Surgeons perform trachoma operations at a makeshift operating theatre in a remote area of Turkana, Kenya
Surgeons perform trachoma operations at a makeshift operating theatre in a remote area of Turkana, Kenya. Photograph: Tommy Trenchard/Sightsavers

Sightsavers has been unable to fill the £38m funding hole left by FCDO, but this week a glimmer of hope in the global picture came from the not-for-profit international development company, Crown Agents, who were responsible for Ascend in eastern Africa. In a statement, it announced it had secured £10m of funding from the Children’s Investment Fund Foundation (CIFF) for a new NTD programme in Kenya, Mozambique, Uganda, Tanzania and Zanzibar, and Zambia.

There is no replacement, though, for the behemoth that was Ascend. Bush fears his staff will spend the next months writing funding proposals rather than working in the field. And the clock is ticking. His “major gripe” is that the FCDO gave him too little time to prepare an orderly departure that could have tapered activities and enabled some of the most important drug treatments to be carried out. Instead, in panic, he had to send out teams in Liberia during the rainy season, and they got stuck in the mud.
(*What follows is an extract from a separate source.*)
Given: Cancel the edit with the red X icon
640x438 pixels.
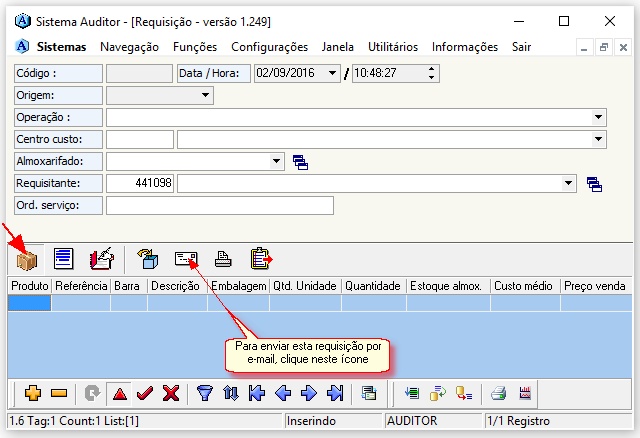Looking at the screenshot, I should 170,393.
“I consider it,” he says, “a very cruel exit.”

An FCDO spokesperson said: The UK has made a significant contribution towards protecting millions of people around the world from such diseases, delivering treatment and care, and strengthening health systems. We will still spend more than £10bn this year on international development, including £1.3bn on global health.

“The seismic impact of the pandemic forced the tough decision to temporarily reduce the aid budget and exit some programmes, including Ascend.”